Por cierto, un detalle más. Querido Andrés, le diré a san Pedro que te guarde un sitio cerquita del río para que puedas pescar, e intentaré convencerle para que nos deje hacer fuego aquí arriba, ya sabes, para disfrutar luego del pescado. Trabajaré duro en ello, amigo. Eso sí, no tengas prisa, necesito tiempo para organizarme.

Tobías”.

En la habitación se hace un silencio absoluto. Desde luego, mi padre no era corriente ni tan siquiera redactando últimas voluntades. Él y su sentido del humor.

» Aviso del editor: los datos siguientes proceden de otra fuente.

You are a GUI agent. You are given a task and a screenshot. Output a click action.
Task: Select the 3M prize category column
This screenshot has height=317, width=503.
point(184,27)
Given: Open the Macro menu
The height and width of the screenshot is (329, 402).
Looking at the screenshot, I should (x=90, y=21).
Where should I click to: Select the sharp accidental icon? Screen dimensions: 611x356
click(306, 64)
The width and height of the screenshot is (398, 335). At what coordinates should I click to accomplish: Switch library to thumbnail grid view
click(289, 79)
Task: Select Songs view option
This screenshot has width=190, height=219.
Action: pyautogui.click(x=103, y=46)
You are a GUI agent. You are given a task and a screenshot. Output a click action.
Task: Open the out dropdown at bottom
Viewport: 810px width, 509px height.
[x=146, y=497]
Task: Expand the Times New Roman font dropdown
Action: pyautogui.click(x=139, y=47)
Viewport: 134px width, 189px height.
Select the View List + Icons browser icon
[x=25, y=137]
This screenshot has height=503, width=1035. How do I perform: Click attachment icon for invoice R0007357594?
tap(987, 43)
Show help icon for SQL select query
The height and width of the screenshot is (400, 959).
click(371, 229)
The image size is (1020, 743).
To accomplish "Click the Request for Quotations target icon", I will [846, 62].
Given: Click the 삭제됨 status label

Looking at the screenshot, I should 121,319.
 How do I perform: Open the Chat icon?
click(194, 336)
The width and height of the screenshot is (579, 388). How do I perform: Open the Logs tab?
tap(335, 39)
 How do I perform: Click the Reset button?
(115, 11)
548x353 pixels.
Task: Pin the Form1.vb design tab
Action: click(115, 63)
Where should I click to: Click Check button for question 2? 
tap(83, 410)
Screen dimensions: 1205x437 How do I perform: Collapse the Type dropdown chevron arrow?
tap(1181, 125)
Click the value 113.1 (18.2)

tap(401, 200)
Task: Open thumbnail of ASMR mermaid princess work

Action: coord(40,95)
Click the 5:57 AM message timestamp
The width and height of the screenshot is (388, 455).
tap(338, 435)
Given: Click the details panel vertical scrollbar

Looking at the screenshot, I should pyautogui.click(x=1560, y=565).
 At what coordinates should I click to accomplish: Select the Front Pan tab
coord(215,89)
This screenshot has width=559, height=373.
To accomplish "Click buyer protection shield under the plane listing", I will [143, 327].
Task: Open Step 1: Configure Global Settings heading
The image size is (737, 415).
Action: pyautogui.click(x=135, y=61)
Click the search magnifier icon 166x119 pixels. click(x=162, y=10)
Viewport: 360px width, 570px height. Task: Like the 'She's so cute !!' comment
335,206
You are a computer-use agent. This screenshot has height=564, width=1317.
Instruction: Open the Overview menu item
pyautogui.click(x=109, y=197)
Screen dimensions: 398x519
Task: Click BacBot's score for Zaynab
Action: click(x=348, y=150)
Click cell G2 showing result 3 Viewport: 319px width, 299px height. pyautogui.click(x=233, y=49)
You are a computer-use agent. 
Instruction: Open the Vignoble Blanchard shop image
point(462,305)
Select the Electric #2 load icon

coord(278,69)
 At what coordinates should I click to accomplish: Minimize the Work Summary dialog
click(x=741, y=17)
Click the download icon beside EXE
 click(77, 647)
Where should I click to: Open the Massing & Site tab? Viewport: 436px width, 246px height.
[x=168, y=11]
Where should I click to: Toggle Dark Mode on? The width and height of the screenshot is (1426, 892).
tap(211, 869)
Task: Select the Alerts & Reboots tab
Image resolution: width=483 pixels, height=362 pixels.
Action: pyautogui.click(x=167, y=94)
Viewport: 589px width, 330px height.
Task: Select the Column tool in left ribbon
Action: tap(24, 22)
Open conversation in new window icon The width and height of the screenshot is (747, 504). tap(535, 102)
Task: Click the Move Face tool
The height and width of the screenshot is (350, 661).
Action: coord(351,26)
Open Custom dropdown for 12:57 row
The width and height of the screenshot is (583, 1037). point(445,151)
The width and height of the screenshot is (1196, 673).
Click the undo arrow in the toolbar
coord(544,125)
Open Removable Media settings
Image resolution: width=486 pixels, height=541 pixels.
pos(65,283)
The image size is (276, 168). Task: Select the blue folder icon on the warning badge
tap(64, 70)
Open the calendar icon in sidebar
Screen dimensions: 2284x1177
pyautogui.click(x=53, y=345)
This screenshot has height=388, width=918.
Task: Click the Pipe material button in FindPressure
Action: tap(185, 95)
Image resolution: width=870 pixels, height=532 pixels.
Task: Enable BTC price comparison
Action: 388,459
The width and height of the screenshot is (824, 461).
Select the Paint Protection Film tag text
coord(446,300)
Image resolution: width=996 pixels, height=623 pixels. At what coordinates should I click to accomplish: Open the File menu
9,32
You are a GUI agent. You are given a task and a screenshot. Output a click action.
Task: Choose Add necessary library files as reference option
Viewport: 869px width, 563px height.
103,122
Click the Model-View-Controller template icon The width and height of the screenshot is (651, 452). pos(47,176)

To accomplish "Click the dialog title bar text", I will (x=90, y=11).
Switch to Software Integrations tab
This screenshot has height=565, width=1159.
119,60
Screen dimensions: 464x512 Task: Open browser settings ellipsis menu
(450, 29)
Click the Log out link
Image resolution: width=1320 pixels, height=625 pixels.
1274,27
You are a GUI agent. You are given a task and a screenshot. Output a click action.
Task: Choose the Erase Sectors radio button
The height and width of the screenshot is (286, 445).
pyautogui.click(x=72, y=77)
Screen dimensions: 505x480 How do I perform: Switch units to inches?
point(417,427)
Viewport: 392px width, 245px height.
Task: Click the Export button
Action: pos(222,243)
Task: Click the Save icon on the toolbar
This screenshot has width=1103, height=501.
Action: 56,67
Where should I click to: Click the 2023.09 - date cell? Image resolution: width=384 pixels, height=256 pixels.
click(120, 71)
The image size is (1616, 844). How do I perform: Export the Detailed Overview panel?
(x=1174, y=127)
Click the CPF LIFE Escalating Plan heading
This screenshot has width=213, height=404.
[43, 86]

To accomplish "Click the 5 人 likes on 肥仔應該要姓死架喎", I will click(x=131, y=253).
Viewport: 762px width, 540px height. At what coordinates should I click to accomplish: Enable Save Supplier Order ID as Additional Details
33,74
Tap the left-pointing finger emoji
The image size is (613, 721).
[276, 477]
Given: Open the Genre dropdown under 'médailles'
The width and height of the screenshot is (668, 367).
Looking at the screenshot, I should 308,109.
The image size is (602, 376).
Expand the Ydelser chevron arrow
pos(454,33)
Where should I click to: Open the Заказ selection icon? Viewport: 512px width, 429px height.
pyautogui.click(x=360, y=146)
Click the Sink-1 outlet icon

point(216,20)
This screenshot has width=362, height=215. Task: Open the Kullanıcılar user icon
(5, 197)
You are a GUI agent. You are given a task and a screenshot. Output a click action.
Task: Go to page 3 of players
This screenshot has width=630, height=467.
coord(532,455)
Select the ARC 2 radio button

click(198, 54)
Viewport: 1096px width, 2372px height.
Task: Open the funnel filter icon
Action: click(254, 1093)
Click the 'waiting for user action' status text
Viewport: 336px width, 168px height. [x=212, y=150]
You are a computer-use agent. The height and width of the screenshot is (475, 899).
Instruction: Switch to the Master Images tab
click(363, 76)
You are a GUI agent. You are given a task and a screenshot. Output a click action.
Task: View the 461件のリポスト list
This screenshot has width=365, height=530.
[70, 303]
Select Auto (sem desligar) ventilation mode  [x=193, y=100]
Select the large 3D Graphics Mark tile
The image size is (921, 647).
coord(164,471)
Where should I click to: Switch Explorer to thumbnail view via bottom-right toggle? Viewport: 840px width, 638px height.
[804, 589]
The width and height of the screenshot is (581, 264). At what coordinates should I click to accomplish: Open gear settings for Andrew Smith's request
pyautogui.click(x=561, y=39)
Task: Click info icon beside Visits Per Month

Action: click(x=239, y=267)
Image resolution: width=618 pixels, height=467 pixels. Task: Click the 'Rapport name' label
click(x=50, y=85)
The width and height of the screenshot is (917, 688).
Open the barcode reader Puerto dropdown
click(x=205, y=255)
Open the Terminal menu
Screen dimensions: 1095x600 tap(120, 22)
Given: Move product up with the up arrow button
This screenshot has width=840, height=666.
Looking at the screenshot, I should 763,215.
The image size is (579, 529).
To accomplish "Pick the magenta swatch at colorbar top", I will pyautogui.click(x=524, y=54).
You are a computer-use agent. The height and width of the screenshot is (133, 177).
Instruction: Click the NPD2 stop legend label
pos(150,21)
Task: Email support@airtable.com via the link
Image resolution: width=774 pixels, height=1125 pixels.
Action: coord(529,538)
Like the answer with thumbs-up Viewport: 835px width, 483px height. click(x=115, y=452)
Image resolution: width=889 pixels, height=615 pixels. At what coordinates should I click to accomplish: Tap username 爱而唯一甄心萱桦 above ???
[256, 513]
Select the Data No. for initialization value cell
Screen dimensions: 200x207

Él y su generosidad.

Con sumo cuidado acaricio la pequeña llave y suspiro, casi sin darme cuenta, quizás más fuerte de lo que había pretendido. Mi padre me ha dejado la finca. Esa enorme casa. ENORME. Su valor, sin duda, es incalculable. Pero ¿vivir con todos los demás? ¿Sin mi padre? ¿Pedirles que se marchen? Observo la cara seria de tía Francesca y Roberto. Deben estar preocupados por la decisión que yo pueda tomar. En cualquier caso, a Pascual se le ve relajado, parece contento. Adela está sorprendida. He de reflexionar sobre todo esto, pero no me da mucho tiempo a ello cuando veo como tía Francesca gira su cuerpo hacia mí, con el semblante bastante serio.

—¿Qué va a pasar con nosotros Anabel?

—Tía, necesito pensar, no es el momento. Hablaremos más tranquilas. ¿De acuerdo? —le contesto con amabilidad.

—Imagino que ya que es TU casa, vendrás con nosotros a ella. Tal vez por el contrario, tengas pensado quedarte con… tus amigos —me refiere dirigiéndose a Andrés.

No me ha gustado el tono de su voz. Ni me gusta cómo me mira en este momento, y siento el impulso de mandarla a la mierda, hablando pronto y mal. Pero, es la madre de Pascual, es la hija de Isabela, y… ¿a quién quiero engañar? Yo quiero mucho a esta mujer. ¿Qué le ha pasado desde que no la veo? ¿Acaso no es consciente de todo lo que mi padre ha hecho por ella y le ha dejado?

—Iré a la casa, por supuesto, tal y como mi padre lo deseaba, y como lo deseo yo. Me alojaré donde siempre lo hice, en la parte que mis padres reformaron. Vosotros podéis seguir tal como estáis ahora, no hay problema. Hay sitio de sobra en ella para todos y tengo intención de mantener el mismo acuerdo que mantuvo mi padre. Pero quiero dejar las cosas claras, ahora, ya que te empeñas en ello. Si cambio de opinión por el motivo que sea, y decido hacer cualquier cosa en la casa, incluido venderla, lo haré. ¿Responde eso a tu inoportuna pregunta?

El rostro de mi tía palidece de forma considerable, para volverse rojo poco después.

—Por supuesto querida. Siento si he parecido algo brusca.

—Has sido bastante brusca, madre —le contesta Pascual enfadado.

Francesca parece arrepentida de su arrebato, pero la verdad, ahora, me da igual. Ha sido brusca, y grosera con Andrés y María, y no lo merecen. Me siento furiosa con ella.

Pascual se acerca y me rodea los hombros con su brazo.

—¿Vamos a casa?

Ha llegado la hora de volver a mis raíces y enfrentar mi destino.

—Sí. He de arreglar algunos asuntos en el piso de mi padre, pero mañana, sin falta, iré para allá. Mi coche lleva mucho sin funcionar, y habrá que revisarlo. ¿Te importa venir por mí?

—Por supuesto que no prima. Mañana nos vemos. Me alegro de que estés aquí Anabel, ojalá hubiese sido en otras circunstancias.

—Ojalá —es lo único que articulo a apenas susurrar.